Ia benar. Harry sedang menyesap kopi di meja makan, masih mengenakan kaus oblong dan celana piyama. Ia mendongak dari tabletnya ketika mendengar langkah berderap Ari memasuki ruang makan. Harry tak tampak kaget melihat Ari tahu-tahu ada di hadapannya setelah berminggu-minggu. Ia malah tersenyum.

"Kejutan." Harry melipat koran. "Sini duduk. Tunggu sebentar, biar Mbak Ina siapin bubur ayam. Ina?" panggilnya.

"Kamu sendirian? Oh, iya. Agnar pulang sebentar, ya? Mau Papa teleponin Agnar untuk janji sarapan bareng besok atau lusa? Kamu free, kan? Agnar ke sini lagi besok, dia bilang."

"Nggak usah. Ari cuma perlu makan sama Papa." Ari duduk di seberang meja, kagum sendiri dengan ketenangannya.

"Agnar akan jadi keluarga kita juga, dia harus mulai ikut kebiasaan-kebiasaan keluarga begini, dong."

"We should stop doing whatever we're doing now," tukas Ari tegas dengan rahang terkatup.

"What I AM doing?" ulangnya, "I'm offering my only daughter a hearty breakfast. Sudah lama sekali sejak terakhir kita makan bersama."

"Kita berhenti aja, Pa," ujarnya lagi, lambat-lambat.

"Apa kita akan ngobrol seperti biasa lagi hari ini?" Wajah Harry berubah serius.

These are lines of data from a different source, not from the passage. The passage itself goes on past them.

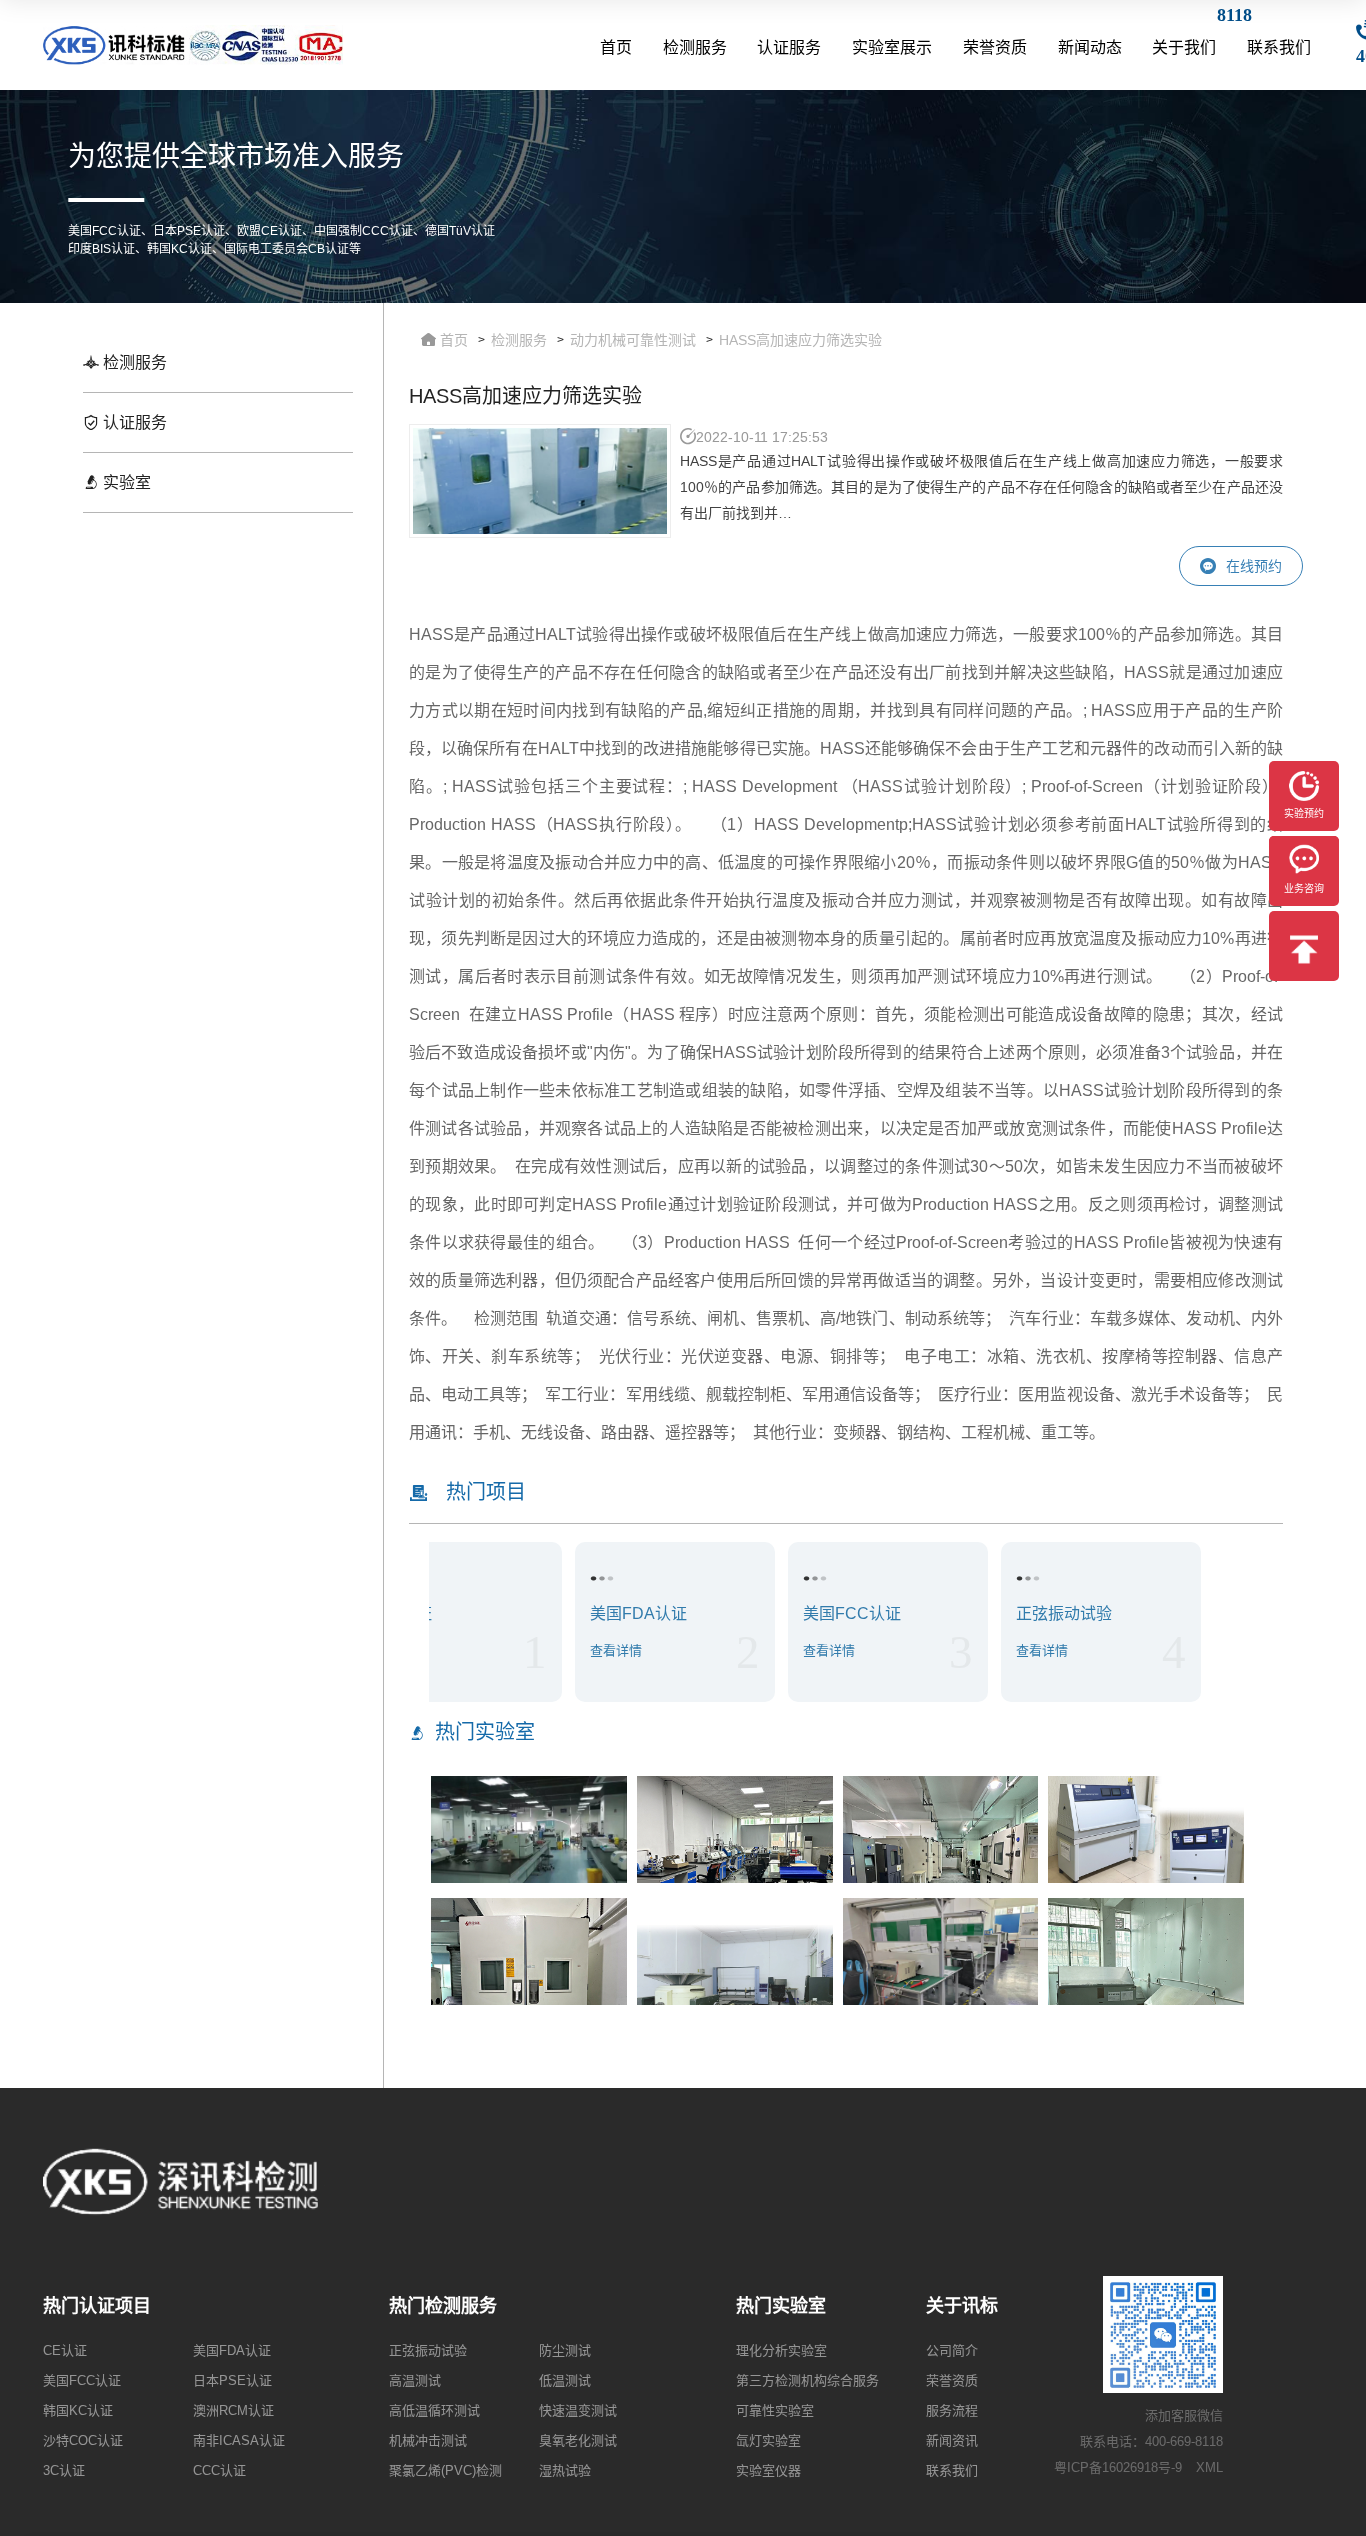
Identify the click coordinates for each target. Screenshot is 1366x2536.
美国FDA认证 (232, 2350)
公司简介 (952, 2350)
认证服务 (789, 47)
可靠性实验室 (775, 2410)
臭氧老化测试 (578, 2440)
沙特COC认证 (83, 2440)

"Ari nggak bisa nikah sama Agnar. Atau siapapun yang Papa pilihkan selanjutnya." Ari menggigit bibir, merasakan secuil perasaan berat di pangkal kalimatnya.

"Itu tujuan kamu pulang ke rumah?"

"Ada yang harus Ari bereskan satu-satu setelah kejadian semalam. Ini yang pertama."

"Kamu punya orang lain?"

"Bukan itu alasan Ari."

"Alex?"

Ari menatap Harry lurus-lurus.

"Kamu masih main sama anak itu ternyata. Papa betul, kan? Alex alasannya?"

"It's my own business."

Saat itu Mbak Ina sudah tiba di ruang makan, berdiri canggung melihat Ari dan Harry saling pandang dengan tajam.

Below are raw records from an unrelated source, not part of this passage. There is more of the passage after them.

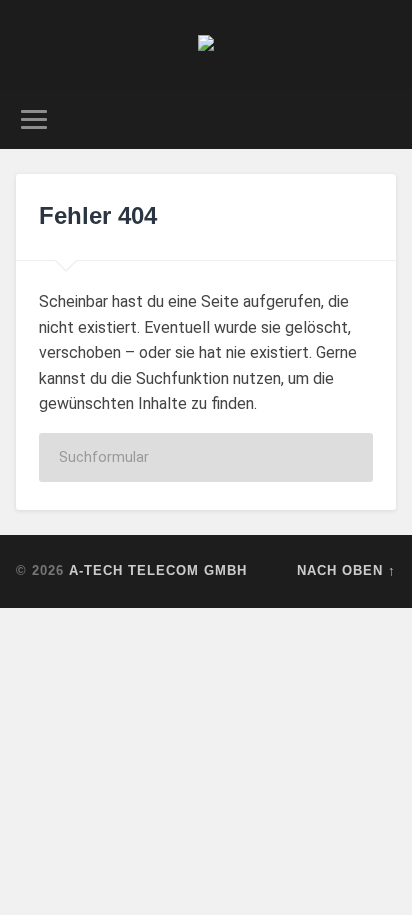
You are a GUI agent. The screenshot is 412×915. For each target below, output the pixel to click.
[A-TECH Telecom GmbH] (206, 45)
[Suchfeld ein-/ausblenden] (379, 119)
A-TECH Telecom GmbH (158, 570)
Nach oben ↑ (346, 570)
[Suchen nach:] (206, 457)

"Nggak jadi, Na. Sarapannya nanti aja. Atau mungkin kita nggak akan sarapan apa-apa hari ini." Suara Harry melunak. Ia beranjak dari kursinya, berniat meninggalkan ruang makan. Mbak Ina kemudian berlalu dari situ tanpa mengatakan apa-apa, membawa lagi nampan berisi mangkuk yang mengepulkan asap tipis.

"Kita seharusnya nggak boleh melakukan ini sama Agnar. Jahat namanya. Aku udah selesaikan semuanya sama Agnar, sekarang giliran Papa. Bebaskan dia dari apapun rencana Papa."

"Ya, udah. Kalo itu mau kamu. Kita lupain Agnar. Tapi lupain juga kerjaan kamu di Bandung. Pindah ke sini lagi. Secepatnya."

Ari mendesah. "Papa kasian nggak, sih sama Ari? Papa mau apa lagi? Belom cukup mencampuri hidup Ari??" Dirasakannya suaranya meninggi. "Nikahin Ari sama Agnar juga belom cukup? Ngambil Mama dari hidupnya juga? Abis ini kenapa nggak coret aja sekalian nama Ari dari keluarga Papa! Mending nggak usah jadi anak Papa!"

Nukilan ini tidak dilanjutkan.